Wednesday 30 May 2018

Resensi : Si Cacing dan Kotoran Kesayangannya


The L.Co Coffe, Medan, North Sumatera



Judul                : Si Cacing dan Kotoran Kesayangannya.
                Opening the Door of Your Heart (Judul Asal)
Penulis              : Ajahn Brahm
Penerbit             : Awareness Publication, 2009
        Thomas C. Lothian Pty Ltd, Australia. (Penerbit Asal)
Halaman             : 312 halaman

Ketika aku membaca buku ini di kantor, di masjid, atau di angkot, banyak yang iseng bertanya ini buku apa sih mba?, bahkan ada pertanyaan yang lebih ekstrim lagi; kenapa sih beli buku ini?. Aku jadinya memandang buku ini lamat-lamat, apa aku salah beli buku ya?  hufft, baiklah akan aku jelaskan kenapa buku ini masuk dalam koleksiku.

Kenapa sih terpikir membeli buku ini?

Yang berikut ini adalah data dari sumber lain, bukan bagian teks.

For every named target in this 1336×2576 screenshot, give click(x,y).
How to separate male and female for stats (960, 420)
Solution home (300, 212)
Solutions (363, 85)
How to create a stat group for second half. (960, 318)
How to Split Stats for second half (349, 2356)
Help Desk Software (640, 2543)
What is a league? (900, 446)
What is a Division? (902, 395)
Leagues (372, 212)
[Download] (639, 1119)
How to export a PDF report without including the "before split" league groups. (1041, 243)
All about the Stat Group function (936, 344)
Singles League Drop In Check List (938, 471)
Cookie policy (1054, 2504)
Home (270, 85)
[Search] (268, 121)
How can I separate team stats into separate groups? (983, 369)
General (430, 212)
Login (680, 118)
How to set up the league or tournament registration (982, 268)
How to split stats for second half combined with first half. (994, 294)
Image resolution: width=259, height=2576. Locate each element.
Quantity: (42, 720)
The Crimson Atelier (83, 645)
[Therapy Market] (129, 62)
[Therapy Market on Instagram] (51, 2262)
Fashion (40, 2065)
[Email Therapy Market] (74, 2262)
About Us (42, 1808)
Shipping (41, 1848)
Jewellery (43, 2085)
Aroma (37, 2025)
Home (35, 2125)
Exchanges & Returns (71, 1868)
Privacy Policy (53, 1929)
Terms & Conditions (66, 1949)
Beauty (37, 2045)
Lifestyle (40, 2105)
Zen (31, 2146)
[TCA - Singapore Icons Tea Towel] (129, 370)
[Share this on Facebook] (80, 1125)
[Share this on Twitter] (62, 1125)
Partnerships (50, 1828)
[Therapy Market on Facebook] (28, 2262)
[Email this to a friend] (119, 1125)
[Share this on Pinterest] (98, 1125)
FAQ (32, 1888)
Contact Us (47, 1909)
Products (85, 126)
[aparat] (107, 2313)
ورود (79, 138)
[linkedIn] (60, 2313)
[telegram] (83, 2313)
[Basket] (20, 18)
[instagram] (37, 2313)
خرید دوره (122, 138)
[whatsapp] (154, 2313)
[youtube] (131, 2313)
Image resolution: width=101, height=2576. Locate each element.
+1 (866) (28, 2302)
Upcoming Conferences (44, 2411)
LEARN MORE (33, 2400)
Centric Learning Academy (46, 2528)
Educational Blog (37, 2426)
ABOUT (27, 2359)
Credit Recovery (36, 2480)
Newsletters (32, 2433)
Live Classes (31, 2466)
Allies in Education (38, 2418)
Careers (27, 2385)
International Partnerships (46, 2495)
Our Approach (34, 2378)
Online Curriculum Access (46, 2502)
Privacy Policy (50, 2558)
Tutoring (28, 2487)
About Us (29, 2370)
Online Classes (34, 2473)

Well, semuanya bermula dari rekomendasi seorang teman. Nah, masalahnya si teman itu ternyata juga belum membaca, beliau dapat informasi buku ini dari sepupunya –yang udah baca. Nah, menurut sepupunya, buku ini sangat reccomended  banget deh untuk dibaca. Aku, yang notabene nya adalah pendengar yang baik, tentu akan menyimpan informasi ini. Terlebih lagi teman yang awalnya merekomendasikan buku ini adalah seorang penikmat dan pecandu buku juga – likes me. Biasanya ia mempunyai daftar buku-buku yang menarik untuk dibaca. Nah, bermodalkan trust inilah aku mulai tertarik dengan buku ini.

Aku langsung stalking si buku ini *before i decide to buy it *. Selama proses kepo itu berlangsung, ternyata aku menemukan banyak hal menarik lho tentang buku ini. Misalnya bintang 5 yang diberikan sebuah situs internasional ternama www. Amazon.com. Huaa, menurutku itu prestasi banget, awesome banget lah. Karena biasanya buku-buku yang mendapatkan perhatian di amazon biasanya adalah buku yang berkualitas, bagus dan banyak peminatnya.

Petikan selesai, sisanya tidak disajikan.